A Phase 1b Trial to Evaluate Safety and Effect of SAR443122 on Immune System in Severe COVID-19

• Participant must be ≥18 years and ≤80 years of age inclusive, at the time of signing the informed consent.
• Hospitalized (or documentation of a plan to admit to the hospital if the participant is in an emergency department) with evidence of COVID-19 lung disease diagnosed by chest radiograph, chest computed tomography or chest auscultation (rales, crackles) and with severe disease defined as follows: The participant requires supplemental oxygen administered by nasal cannula, simple face mask, or other similar oxygen delivery device (ie, increase in oxygen requirement following SARS-CoV-2 infection).
• SARS-CoV-2 infection confirmed by RT-PCR, or other commercial or public health assay in any specimen, within 3 weeks prior to randomization, and no alternative explanation for current clinical condition.
• At time of randomization, have demonstrated laboratory signs consistent with systemic inflammation.
• Male and/or female participants, including women of childbearing potential (WOCBP).
• Capable of giving signed informed consent.

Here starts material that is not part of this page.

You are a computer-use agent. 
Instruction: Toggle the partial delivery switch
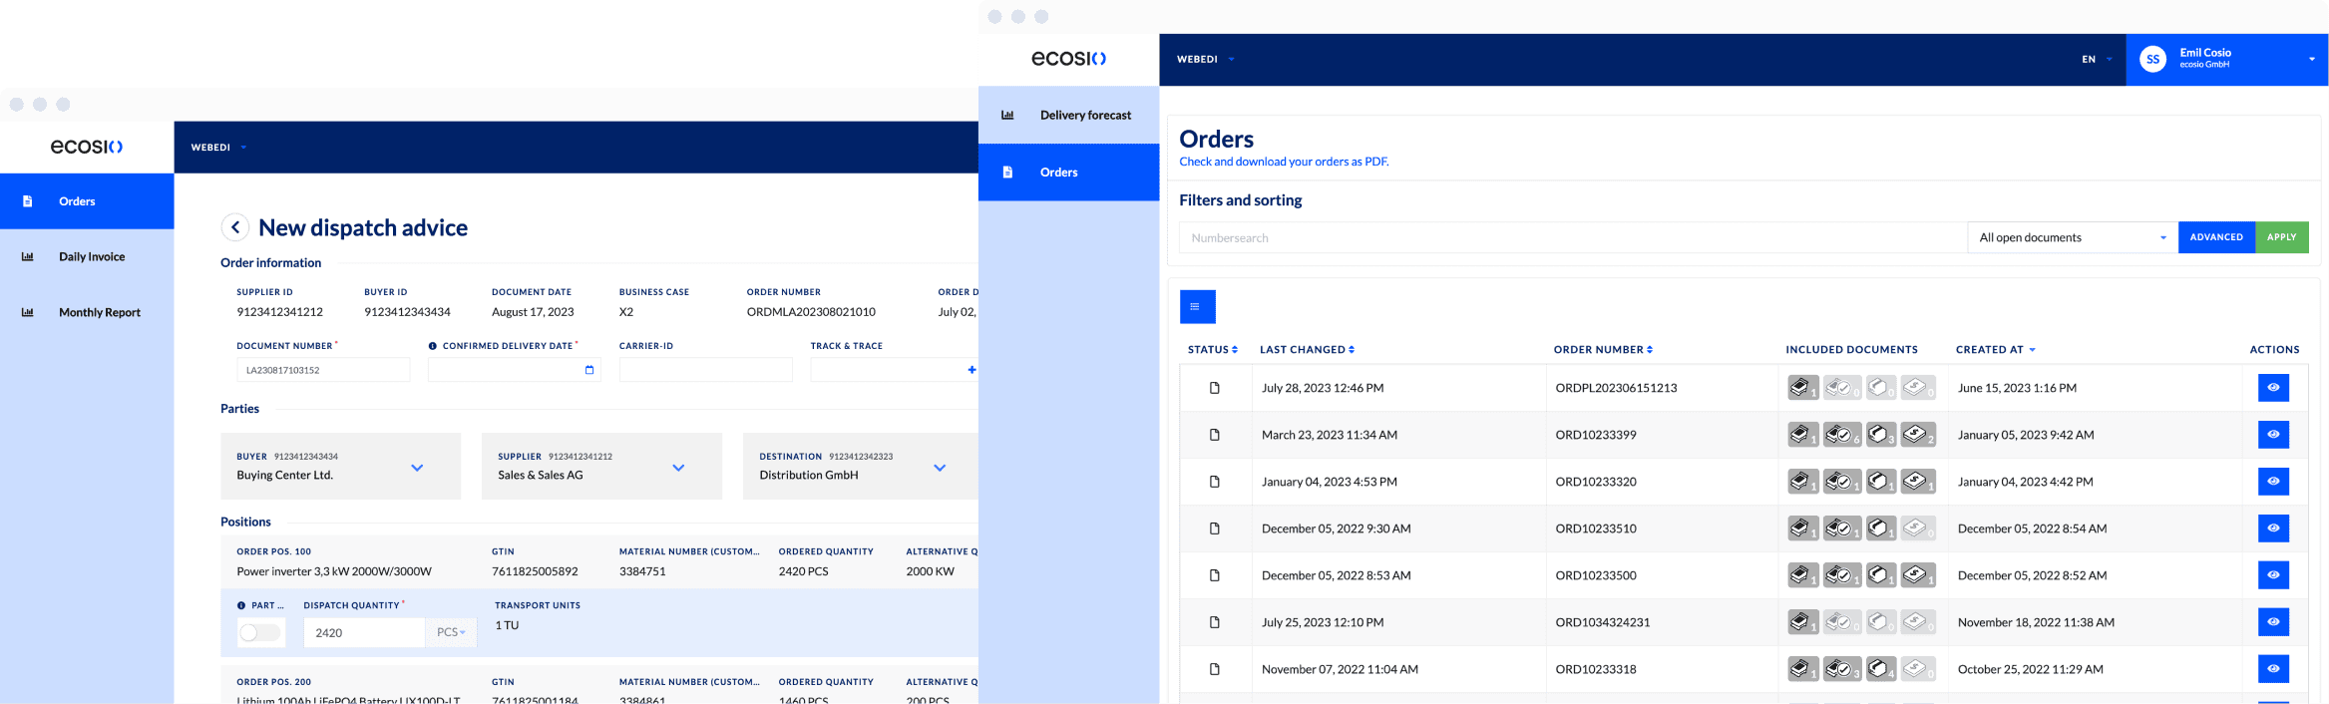coord(260,633)
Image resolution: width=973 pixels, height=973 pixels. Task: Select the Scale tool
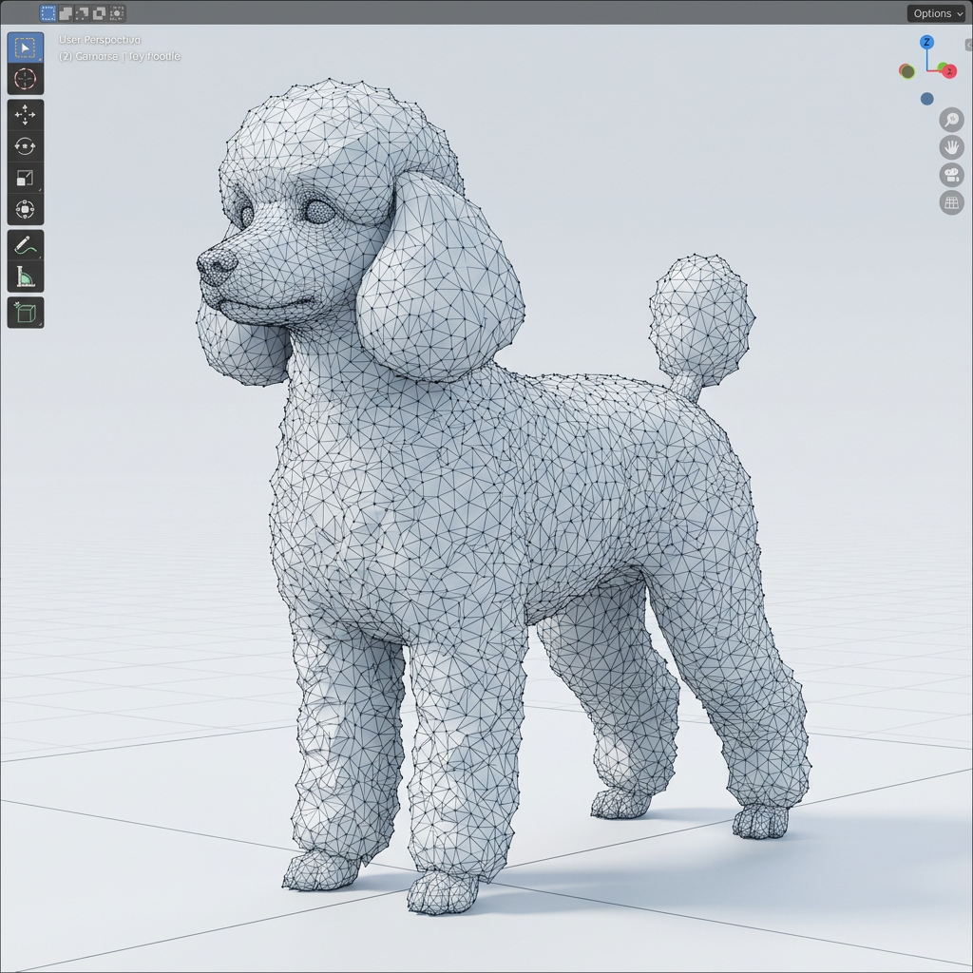tap(26, 178)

• In the opinion of the investigator, unlikely to survive after 48 hours, or unlikely to remain at the investigational site beyond 48 hours
• Participants requiring use of invasive or non-invasive positive pressure ventilation at randomization.
• Presence of significant liver enzyme abnormalities, thrombocytopenia or anemia at screening.
• Any prior or concurrent use or plans to receive during the study period of immunomodulatory therapies (other than interventional drug) at screening.
• Use of chronic systemic corticosteroids for a non-COVID-19-related condition in a dose higher than prednisone 10 mg or equivalent per day at screening.
• Exclusion criteria related to tuberculosis (TB) and non-tuberculous mycobacterial (NTM) infections.
• Participants with suspected or known active systemic bacterial or fungal infections within 4 weeks of screening.
• Pregnant or breastfeeding women.
• In the opinion of the study investigator, might confound the results of the study or pose an undue risk to the safety of the participant.

The above information is not intended to contain all considerations relevant to a patient's potential participation in a clinical trial.